#### [Passage shown]

I have much to say, eventually, about this extraordinary instinct for the horrible, developing itself at present in the English mind. The deep root of it is cruelty, indulged habitually by the upper classes in their sports, till it has got into the blood of the whole nation; then, the destruction of beautiful things, taking place ever since the sixteenth century, and of late ending in utter blackness of catastrophe, and ruin of all grace and glory in the land; so that sensation must be got out of death, or darkness, or frightfulness; else it cannot be had at all—while it is daily more and more demanded by the impatient cretinism of national dotage.

And the culmination of the black business is, that the visible misery drags and beguiles, to its help, all the enthusiastic simplicity of the religious young, and the honest strength of the really noble type of English clergymen; and swallows them as Charybdis would lifeboats. Courageous and impulsive men, with just sense enough to make them soundly practical, and therefore complacent in immediate business; but not enough to enable them to see what the whole business comes to, when done, are sure to throw themselves desperately into the dirty work, and die like lively moths in candle-grease. Here is one of them at [[83]]this instant—“dangerously ill of scarlet fever,”—alas! his whole generous life having been but one fit of scarlet fever;—and all aglow in vain.

#### [Questions]
1. In the passage on the English instinct for the horrible, what is named as the deep root of that instinct?
2. Summarize the passage on the English instinct for the horrible in two sentences.
3. Write what follows the last sentence of the passage on the English instinct for the horrible, continuing it in the same voice.

Stored data entries:
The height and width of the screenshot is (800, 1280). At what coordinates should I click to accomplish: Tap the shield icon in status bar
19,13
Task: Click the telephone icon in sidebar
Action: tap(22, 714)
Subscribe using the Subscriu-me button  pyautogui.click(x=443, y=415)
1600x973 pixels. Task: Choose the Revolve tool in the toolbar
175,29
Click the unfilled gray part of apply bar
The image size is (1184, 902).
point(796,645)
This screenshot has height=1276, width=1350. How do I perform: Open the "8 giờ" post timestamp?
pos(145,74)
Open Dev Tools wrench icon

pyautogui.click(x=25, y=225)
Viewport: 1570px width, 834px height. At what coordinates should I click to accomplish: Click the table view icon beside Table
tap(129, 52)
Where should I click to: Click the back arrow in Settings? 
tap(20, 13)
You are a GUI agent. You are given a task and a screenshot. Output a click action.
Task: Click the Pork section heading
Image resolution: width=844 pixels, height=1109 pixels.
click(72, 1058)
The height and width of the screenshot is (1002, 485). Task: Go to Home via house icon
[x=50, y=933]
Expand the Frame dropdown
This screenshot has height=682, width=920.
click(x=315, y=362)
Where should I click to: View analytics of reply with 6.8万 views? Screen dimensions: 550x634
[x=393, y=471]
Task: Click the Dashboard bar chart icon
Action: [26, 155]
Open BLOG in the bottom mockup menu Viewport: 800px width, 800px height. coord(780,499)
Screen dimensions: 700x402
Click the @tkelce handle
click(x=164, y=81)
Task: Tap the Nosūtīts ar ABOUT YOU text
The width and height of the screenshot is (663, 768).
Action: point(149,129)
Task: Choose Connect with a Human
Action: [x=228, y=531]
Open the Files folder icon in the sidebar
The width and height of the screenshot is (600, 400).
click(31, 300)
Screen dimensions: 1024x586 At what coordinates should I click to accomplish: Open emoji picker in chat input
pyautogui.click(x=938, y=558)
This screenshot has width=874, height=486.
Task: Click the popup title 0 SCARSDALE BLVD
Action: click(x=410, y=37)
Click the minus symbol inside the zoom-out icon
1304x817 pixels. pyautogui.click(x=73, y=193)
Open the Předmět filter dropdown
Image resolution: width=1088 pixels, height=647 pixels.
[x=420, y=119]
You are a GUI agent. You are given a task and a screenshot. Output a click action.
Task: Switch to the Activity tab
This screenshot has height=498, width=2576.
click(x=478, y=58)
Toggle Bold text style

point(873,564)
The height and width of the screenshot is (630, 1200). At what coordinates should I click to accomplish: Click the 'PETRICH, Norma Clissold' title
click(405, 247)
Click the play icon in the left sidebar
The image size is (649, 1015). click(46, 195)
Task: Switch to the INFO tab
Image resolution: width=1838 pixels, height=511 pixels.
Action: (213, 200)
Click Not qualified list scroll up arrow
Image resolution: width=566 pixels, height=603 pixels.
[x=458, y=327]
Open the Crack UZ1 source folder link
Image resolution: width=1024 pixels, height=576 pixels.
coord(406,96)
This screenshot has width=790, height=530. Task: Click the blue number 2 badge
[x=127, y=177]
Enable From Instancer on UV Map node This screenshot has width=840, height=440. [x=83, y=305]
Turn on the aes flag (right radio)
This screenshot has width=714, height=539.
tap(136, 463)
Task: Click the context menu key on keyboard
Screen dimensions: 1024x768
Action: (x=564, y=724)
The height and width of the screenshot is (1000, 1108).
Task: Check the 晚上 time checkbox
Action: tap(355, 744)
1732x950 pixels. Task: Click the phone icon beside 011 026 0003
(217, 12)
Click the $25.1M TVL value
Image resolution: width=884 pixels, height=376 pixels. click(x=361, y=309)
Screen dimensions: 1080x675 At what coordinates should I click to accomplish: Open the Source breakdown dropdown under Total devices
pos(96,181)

#### [Set of answers]
1. Cruelty, indulged habitually by the upper classes in their sports.

2. The instinct for the horrible now developing in the English mind is rooted in cruelty practiced by the upper classes in their sports and in the destruction of beautiful things since the sixteenth century, so that sensation can be had only from death, darkness, or frightfulness. This visible misery draws in the religious young and the noble type of English clergymen, who throw themselves into the dirty work without seeing what it comes to and die like moths in candle-grease.

3.
The London correspondent of the Brighton Daily News writes:—“On Sunday morning Mr. Moncure Conway, preaching his usual sermon in his chapel in Finsbury, made a strong attack upon the National Church, but subsequently modified it so far as to admit that it was possible for some clergymen of the Church to be of use in their day and generation; and he referred especially to the rector of a neighbouring parish, whom he did not name, but who was evidently Mr. Septimus Hansard, rector of Bethnal-green, who is now lying dangerously ill of scarlet fever. This is the third perilous illness he has had since he has been in this parish; each time it was caught while visiting the sick poor. On one occasion he fell down suddenly ill in his pulpit. It was found that he was suffering from smallpox, and he at once said that he would go to an hospital. A cab was brought to take him there, but he refused to enter it, lest he should be the means of infecting other persons; and, a hearse happening to pass, he declared that he would go in that, and in it he went to the hospital—a rare instance this of pluck and self-devotion. His next illness was typhus fever; and now, as I have said, he is suffering from a disease more terrible still. Five hundred a year (and two curates to pay out of it) is scarcely excessive payment for such a life as that.”

For such a life—perhaps not. But such a death, or even perpetual risk of it, it appears to me, is dear at the money.